** TASK TO CARRY OUT **
Please transcribe the entries below without changing a single character.

Records from a dataset
-------

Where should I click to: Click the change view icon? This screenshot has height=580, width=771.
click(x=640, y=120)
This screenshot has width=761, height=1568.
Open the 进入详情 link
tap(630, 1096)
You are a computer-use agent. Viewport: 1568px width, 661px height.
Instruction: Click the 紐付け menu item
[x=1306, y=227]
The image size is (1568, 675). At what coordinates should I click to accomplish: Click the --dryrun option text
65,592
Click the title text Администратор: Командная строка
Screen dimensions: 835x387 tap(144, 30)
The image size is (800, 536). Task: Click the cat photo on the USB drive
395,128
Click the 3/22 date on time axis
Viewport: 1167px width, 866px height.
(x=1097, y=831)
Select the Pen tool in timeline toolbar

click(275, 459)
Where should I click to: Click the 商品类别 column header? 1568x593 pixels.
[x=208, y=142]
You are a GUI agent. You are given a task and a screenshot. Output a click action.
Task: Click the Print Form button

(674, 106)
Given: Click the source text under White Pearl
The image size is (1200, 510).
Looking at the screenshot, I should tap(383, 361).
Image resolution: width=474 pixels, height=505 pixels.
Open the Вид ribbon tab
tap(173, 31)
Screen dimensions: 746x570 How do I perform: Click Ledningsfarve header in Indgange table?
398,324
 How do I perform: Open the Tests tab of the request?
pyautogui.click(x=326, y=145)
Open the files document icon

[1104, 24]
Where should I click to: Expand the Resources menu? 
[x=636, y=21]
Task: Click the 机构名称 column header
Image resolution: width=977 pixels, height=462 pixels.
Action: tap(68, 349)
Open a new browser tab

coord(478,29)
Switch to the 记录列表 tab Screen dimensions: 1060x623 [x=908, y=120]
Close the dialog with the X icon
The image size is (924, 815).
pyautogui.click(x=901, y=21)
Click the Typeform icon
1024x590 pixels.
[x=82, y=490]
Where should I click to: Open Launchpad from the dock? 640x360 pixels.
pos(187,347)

-------

** RESPONSE AREA **
Where should I click to: Click the change view icon? This screenshot has height=580, width=771.
click(x=640, y=120)
This screenshot has width=761, height=1568.
Open the 进入详情 link
tap(630, 1096)
You are a computer-use agent. Viewport: 1568px width, 661px height.
Instruction: Click the 紐付け menu item
[x=1306, y=227]
The image size is (1568, 675). At what coordinates should I click to accomplish: Click the --dryrun option text
65,592
Click the title text Администратор: Командная строка
Screen dimensions: 835x387 tap(144, 30)
The image size is (800, 536). Task: Click the cat photo on the USB drive
395,128
Click the 3/22 date on time axis
Viewport: 1167px width, 866px height.
(x=1097, y=831)
Select the Pen tool in timeline toolbar

click(275, 459)
Where should I click to: Click the 商品类别 column header? 1568x593 pixels.
[x=208, y=142]
You are a GUI agent. You are given a task and a screenshot. Output a click action.
Task: Click the Print Form button

(674, 106)
Given: Click the source text under White Pearl
The image size is (1200, 510).
Looking at the screenshot, I should tap(383, 361).
Image resolution: width=474 pixels, height=505 pixels.
Open the Вид ribbon tab
tap(173, 31)
Screen dimensions: 746x570 How do I perform: Click Ledningsfarve header in Indgange table?
398,324
 How do I perform: Open the Tests tab of the request?
pyautogui.click(x=326, y=145)
Open the files document icon

[1104, 24]
Where should I click to: Expand the Resources menu? 
[x=636, y=21]
Task: Click the 机构名称 column header
Image resolution: width=977 pixels, height=462 pixels.
Action: tap(68, 349)
Open a new browser tab

coord(478,29)
Switch to the 记录列表 tab Screen dimensions: 1060x623 [x=908, y=120]
Close the dialog with the X icon
The image size is (924, 815).
pyautogui.click(x=901, y=21)
Click the Typeform icon
1024x590 pixels.
[x=82, y=490]
Where should I click to: Open Launchpad from the dock? 640x360 pixels.
pos(187,347)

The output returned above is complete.